Directions: Search the records below for the line containing "Venise (256, 2474)". Write out that line and every line after it exactly as written.

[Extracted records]

##########

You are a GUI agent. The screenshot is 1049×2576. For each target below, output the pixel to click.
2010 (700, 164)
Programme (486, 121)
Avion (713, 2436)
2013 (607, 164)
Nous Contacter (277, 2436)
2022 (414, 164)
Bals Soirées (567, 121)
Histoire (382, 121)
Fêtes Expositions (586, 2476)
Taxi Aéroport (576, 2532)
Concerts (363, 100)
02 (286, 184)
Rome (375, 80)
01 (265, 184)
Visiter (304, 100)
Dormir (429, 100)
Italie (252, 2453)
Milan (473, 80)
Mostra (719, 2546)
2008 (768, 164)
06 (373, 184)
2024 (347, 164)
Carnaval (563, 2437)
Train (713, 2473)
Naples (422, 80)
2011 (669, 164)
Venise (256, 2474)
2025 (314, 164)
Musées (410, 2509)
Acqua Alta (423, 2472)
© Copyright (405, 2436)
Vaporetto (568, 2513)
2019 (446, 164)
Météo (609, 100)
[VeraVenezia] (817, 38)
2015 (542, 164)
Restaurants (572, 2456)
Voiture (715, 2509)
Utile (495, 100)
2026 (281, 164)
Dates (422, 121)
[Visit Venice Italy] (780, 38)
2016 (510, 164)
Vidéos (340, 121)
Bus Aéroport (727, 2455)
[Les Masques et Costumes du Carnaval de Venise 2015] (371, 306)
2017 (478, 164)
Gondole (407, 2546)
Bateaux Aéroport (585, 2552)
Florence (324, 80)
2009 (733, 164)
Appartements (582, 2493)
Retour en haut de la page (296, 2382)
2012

##########

Exercise output:
Venise (256, 2474)
2025 (314, 164)
Musées (410, 2509)
Acqua Alta (423, 2472)
© Copyright (405, 2436)
Vaporetto (568, 2513)
2019 (446, 164)
Météo (609, 100)
[VeraVenezia] (817, 38)
2015 (542, 164)
Restaurants (572, 2456)
Voiture (715, 2509)
Utile (495, 100)
2026 (281, 164)
Dates (422, 121)
[Visit Venice Italy] (780, 38)
2016 (510, 164)
Vidéos (340, 121)
Bus Aéroport (727, 2455)
[Les Masques et Costumes du Carnaval de Venise 2015] (371, 306)
2017 (478, 164)
Gondole (407, 2546)
Bateaux Aéroport (585, 2552)
Florence (324, 80)
2009 (733, 164)
Appartements (582, 2493)
Retour en haut de la page (296, 2382)
2012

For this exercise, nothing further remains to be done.